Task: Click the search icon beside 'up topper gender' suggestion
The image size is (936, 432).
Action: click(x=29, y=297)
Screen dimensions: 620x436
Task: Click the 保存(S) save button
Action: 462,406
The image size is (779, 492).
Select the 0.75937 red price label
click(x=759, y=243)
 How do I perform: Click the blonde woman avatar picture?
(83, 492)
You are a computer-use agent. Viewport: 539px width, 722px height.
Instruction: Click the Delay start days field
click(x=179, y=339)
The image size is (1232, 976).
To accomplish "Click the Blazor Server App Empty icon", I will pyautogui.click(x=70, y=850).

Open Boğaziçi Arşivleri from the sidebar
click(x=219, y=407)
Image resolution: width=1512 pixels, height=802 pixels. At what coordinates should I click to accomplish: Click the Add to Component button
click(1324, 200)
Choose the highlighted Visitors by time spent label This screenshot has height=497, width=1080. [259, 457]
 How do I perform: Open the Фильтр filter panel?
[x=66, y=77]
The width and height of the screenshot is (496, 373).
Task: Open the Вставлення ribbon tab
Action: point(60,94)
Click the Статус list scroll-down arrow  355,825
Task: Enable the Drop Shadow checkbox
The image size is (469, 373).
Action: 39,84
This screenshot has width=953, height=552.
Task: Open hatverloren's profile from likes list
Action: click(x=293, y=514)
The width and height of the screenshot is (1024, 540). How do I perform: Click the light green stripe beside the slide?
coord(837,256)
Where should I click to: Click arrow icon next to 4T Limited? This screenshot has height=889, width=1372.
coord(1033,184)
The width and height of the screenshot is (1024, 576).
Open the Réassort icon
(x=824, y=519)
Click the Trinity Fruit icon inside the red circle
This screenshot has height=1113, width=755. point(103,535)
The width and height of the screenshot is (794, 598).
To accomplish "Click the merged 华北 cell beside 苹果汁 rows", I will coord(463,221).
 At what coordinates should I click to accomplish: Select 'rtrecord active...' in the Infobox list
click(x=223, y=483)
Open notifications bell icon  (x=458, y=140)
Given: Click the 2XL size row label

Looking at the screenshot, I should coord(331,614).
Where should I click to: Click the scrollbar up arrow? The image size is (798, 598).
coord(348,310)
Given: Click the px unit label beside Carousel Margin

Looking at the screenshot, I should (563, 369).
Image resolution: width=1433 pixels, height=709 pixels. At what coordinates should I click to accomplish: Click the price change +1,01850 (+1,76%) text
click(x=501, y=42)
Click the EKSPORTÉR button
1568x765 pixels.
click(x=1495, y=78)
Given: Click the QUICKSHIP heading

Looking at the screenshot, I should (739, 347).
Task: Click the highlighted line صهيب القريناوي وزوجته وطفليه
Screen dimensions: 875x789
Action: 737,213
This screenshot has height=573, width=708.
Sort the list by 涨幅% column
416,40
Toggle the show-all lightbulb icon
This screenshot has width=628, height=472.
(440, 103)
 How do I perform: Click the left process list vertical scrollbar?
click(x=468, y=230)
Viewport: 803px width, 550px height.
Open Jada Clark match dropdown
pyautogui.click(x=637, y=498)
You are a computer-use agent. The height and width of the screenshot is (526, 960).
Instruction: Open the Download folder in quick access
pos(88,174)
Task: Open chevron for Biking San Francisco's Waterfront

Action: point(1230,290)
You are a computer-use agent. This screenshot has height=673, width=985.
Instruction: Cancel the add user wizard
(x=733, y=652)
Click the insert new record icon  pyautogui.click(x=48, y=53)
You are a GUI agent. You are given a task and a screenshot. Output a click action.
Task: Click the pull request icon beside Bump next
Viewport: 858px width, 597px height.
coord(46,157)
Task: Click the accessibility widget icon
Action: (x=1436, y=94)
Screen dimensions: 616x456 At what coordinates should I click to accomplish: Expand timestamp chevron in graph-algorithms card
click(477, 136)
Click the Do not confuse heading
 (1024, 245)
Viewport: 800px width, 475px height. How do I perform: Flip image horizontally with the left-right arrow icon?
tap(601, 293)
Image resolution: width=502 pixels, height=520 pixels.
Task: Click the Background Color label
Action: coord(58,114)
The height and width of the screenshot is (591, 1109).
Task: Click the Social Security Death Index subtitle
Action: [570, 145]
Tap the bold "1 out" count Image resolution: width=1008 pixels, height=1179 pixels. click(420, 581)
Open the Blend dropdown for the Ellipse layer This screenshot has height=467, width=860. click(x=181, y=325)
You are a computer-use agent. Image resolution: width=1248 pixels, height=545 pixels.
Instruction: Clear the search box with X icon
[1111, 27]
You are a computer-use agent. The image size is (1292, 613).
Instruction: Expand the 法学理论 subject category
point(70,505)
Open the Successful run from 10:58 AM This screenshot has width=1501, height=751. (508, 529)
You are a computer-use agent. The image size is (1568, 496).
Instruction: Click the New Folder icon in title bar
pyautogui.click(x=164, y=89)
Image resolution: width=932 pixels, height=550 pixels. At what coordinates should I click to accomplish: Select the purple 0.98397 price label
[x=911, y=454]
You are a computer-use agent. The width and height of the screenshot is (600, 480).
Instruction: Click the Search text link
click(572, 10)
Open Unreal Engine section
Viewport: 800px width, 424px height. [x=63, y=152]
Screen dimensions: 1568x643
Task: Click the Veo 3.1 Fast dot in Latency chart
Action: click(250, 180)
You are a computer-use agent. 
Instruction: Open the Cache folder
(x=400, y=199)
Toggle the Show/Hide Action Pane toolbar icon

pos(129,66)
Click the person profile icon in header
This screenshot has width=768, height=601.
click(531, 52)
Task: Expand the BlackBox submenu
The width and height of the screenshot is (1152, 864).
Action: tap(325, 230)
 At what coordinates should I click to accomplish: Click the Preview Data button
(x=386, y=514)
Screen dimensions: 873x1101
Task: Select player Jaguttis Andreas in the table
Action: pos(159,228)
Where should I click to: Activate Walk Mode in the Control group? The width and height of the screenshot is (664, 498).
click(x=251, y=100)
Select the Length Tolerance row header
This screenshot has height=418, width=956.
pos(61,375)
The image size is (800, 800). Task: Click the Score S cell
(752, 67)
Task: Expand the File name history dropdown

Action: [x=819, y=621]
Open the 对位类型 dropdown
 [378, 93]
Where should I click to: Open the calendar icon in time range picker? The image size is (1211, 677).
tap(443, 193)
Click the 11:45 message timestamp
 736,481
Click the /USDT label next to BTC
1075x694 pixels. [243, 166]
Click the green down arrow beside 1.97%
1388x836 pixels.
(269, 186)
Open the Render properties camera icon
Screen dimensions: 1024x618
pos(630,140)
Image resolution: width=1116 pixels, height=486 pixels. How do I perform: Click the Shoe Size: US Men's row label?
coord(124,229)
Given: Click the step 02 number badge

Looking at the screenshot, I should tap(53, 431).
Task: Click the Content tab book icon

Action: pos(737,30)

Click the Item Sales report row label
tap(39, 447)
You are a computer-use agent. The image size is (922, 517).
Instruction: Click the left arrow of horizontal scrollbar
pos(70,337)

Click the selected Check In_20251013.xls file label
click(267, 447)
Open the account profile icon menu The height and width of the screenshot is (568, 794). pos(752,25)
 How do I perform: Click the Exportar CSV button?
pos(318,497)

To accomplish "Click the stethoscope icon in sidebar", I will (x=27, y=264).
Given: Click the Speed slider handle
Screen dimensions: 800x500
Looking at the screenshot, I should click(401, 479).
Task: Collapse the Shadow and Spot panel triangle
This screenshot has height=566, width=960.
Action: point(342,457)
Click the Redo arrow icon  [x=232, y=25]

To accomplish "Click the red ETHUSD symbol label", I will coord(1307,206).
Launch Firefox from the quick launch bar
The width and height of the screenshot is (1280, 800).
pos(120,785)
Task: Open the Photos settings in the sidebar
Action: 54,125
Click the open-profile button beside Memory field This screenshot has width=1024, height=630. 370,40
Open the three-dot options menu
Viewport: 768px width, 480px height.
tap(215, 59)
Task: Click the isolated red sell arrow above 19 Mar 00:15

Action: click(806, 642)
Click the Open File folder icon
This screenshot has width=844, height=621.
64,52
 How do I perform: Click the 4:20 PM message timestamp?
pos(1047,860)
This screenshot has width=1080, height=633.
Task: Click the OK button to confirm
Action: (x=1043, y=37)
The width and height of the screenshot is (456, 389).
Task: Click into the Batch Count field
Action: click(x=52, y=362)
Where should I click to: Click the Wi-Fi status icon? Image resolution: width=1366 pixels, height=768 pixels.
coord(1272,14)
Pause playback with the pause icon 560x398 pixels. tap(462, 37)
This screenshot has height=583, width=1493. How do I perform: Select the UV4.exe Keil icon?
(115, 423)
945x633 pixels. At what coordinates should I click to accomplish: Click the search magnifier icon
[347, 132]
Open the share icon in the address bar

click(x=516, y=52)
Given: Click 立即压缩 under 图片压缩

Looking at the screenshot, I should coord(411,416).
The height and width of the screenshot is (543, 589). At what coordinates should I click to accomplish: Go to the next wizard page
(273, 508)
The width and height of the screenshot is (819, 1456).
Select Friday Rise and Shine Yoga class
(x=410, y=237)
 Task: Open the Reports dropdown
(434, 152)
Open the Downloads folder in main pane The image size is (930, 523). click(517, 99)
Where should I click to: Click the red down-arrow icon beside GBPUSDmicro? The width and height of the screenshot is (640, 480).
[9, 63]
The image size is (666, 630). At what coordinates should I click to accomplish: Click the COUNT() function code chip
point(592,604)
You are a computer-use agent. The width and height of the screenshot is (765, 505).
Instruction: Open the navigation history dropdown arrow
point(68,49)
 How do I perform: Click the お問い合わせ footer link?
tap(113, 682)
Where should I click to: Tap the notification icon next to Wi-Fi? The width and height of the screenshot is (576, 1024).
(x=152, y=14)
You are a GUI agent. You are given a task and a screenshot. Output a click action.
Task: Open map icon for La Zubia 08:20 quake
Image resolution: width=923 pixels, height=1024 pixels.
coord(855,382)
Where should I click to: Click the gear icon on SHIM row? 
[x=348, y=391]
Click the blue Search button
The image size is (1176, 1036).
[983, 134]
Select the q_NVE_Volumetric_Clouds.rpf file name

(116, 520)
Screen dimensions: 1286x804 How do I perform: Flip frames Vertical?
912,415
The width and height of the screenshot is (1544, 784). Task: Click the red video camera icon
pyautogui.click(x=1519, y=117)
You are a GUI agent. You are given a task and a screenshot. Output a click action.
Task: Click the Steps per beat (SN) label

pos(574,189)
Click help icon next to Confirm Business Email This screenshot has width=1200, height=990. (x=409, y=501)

Work to complete »
Copy the lines above exactly, beginning at the line that has "Open the Réassort icon" and stopping after the line that has "This screenshot has height=573, width=708.", and omit the rest.

Exercise answer »
Open the Réassort icon
(x=824, y=519)
Click the Trinity Fruit icon inside the red circle
This screenshot has height=1113, width=755. point(103,535)
The width and height of the screenshot is (794, 598).
To accomplish "Click the merged 华北 cell beside 苹果汁 rows", I will coord(463,221).
 At what coordinates should I click to accomplish: Select 'rtrecord active...' in the Infobox list
click(x=223, y=483)
Open notifications bell icon  (x=458, y=140)
Given: Click the 2XL size row label

Looking at the screenshot, I should coord(331,614).
Where should I click to: Click the scrollbar up arrow? The image size is (798, 598).
coord(348,310)
Given: Click the px unit label beside Carousel Margin

Looking at the screenshot, I should (563, 369).
Image resolution: width=1433 pixels, height=709 pixels. At what coordinates should I click to accomplish: Click the price change +1,01850 (+1,76%) text
click(x=501, y=42)
Click the EKSPORTÉR button
1568x765 pixels.
click(x=1495, y=78)
Given: Click the QUICKSHIP heading

Looking at the screenshot, I should (739, 347).
Task: Click the highlighted line صهيب القريناوي وزوجته وطفليه
Screen dimensions: 875x789
Action: 737,213
This screenshot has height=573, width=708.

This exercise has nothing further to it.